### [WHAT NEEDS TO BE DONE]
Edit the entries starting at the line that contains "How do I perform: Click" and ending at the line that contains "Expand the gim folder tree" by replacing "folder" with "directory", and leave everything else unchanged. Give back only those lines.

### [LISTING]
===============
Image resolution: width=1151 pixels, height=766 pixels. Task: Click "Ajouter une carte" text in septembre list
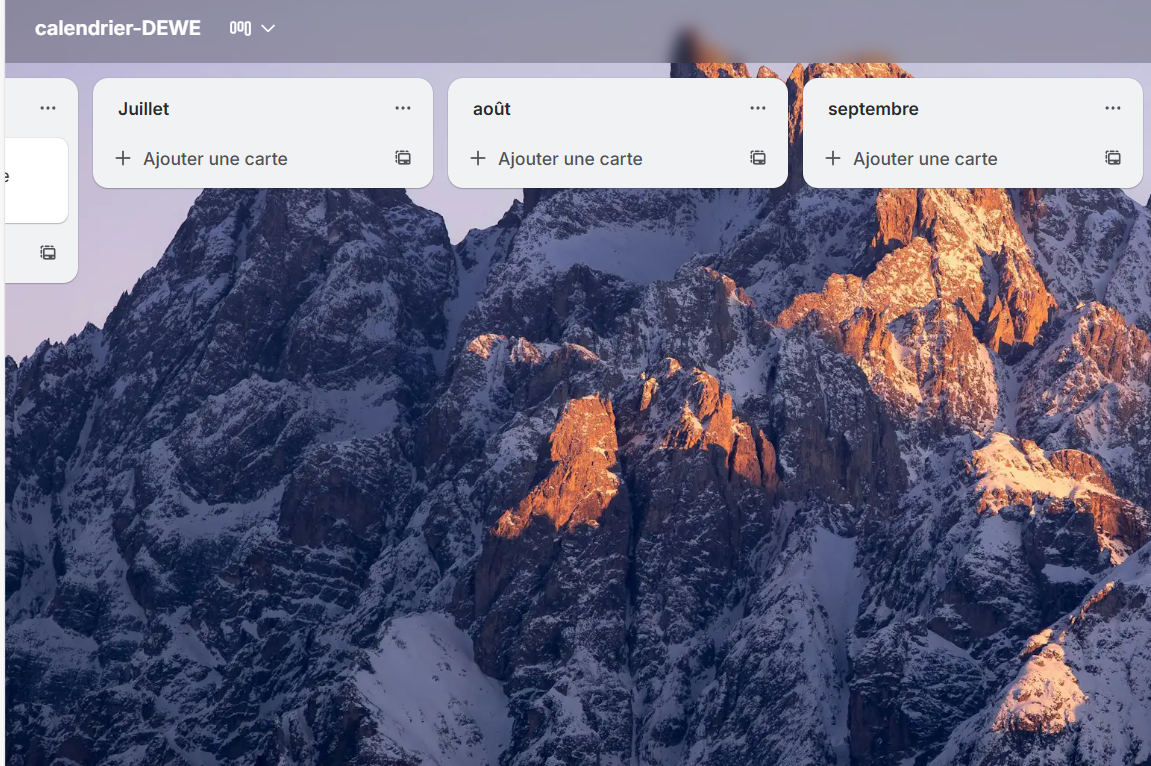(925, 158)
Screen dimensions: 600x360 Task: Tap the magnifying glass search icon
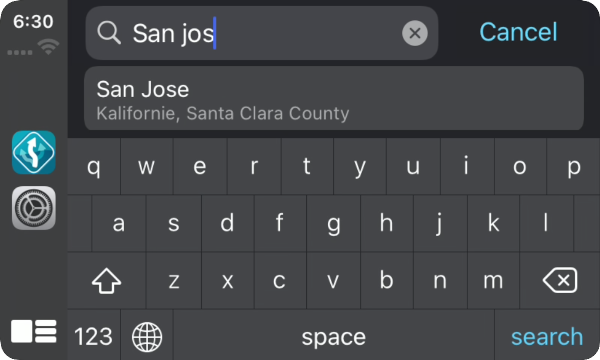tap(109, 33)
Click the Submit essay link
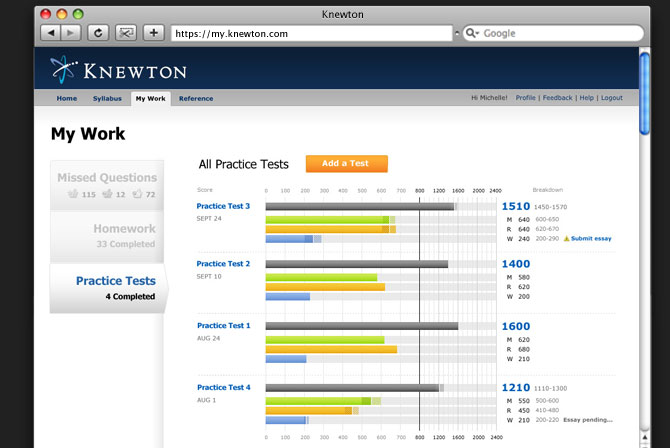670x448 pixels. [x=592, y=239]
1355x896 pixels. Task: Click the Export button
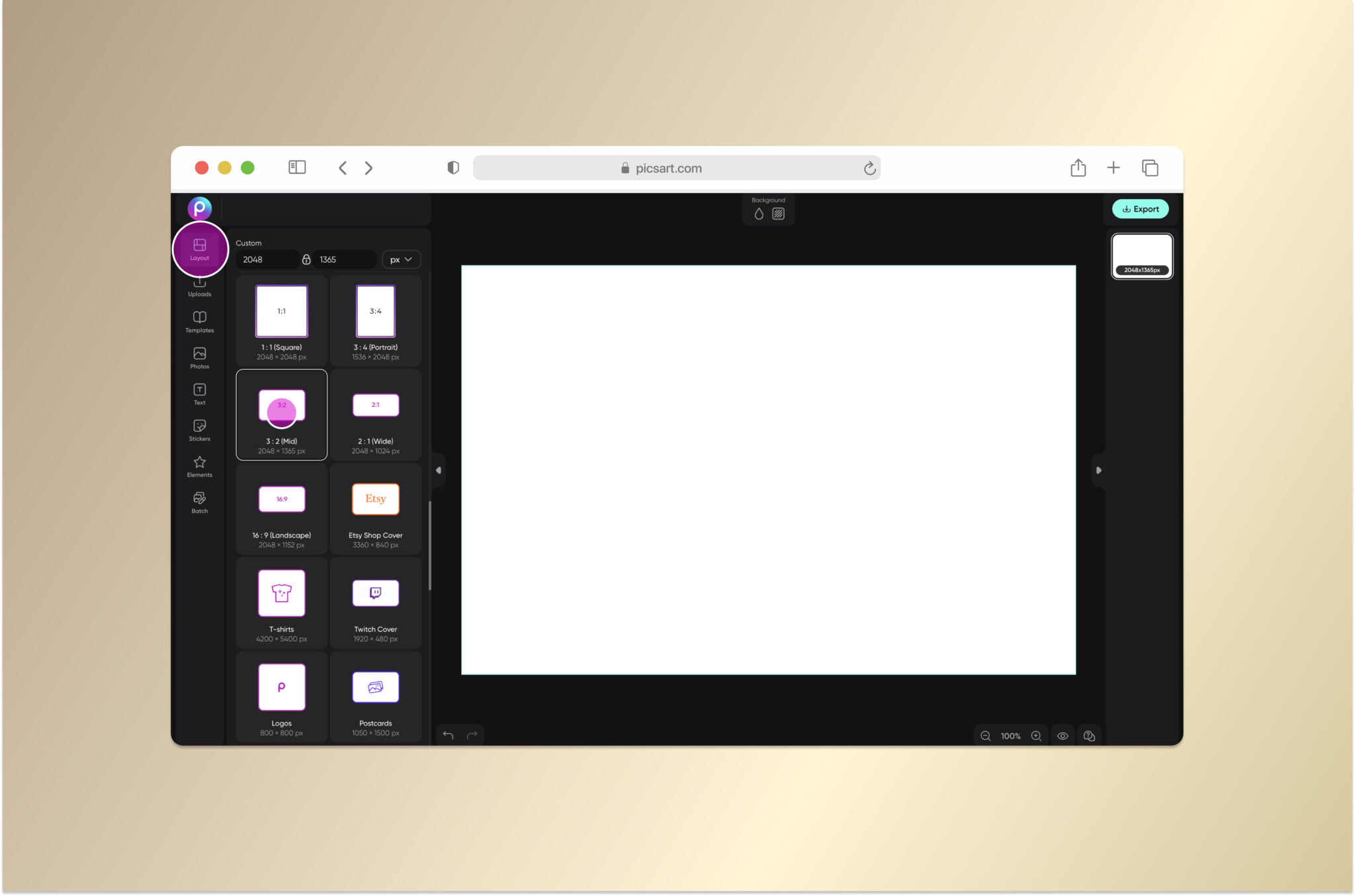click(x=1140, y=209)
===============
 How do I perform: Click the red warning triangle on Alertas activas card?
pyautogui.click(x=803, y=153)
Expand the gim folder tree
===============
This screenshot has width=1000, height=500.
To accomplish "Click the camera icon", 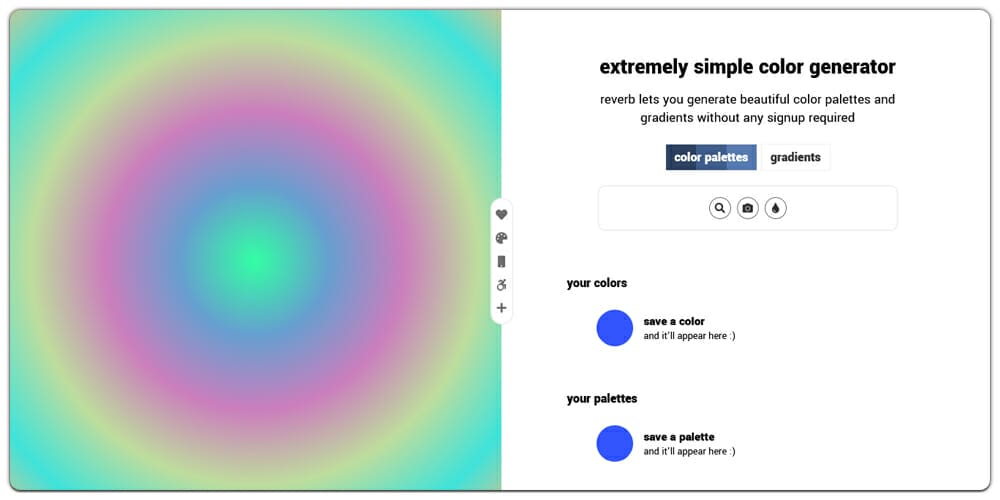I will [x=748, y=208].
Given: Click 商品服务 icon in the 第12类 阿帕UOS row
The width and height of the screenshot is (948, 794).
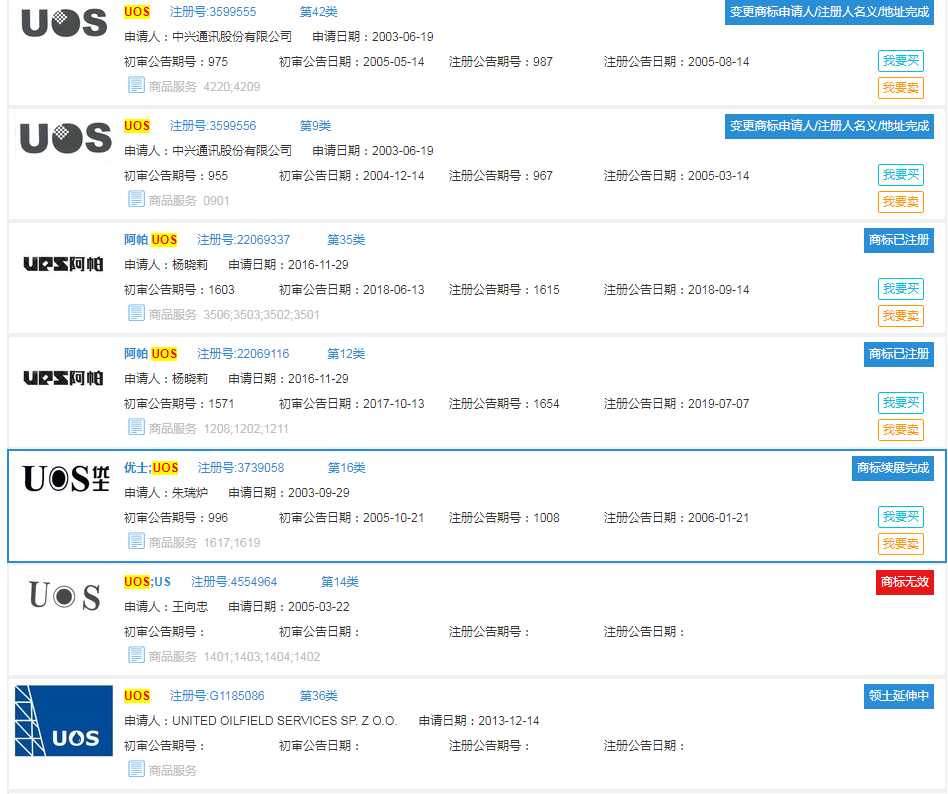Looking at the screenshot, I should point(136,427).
===============
### [SOLUTION FOR THIS EXERCISE]
 How do I perform: Click the red warning triangle on Alertas activas card?
pyautogui.click(x=803, y=153)
Expand the gim directory tree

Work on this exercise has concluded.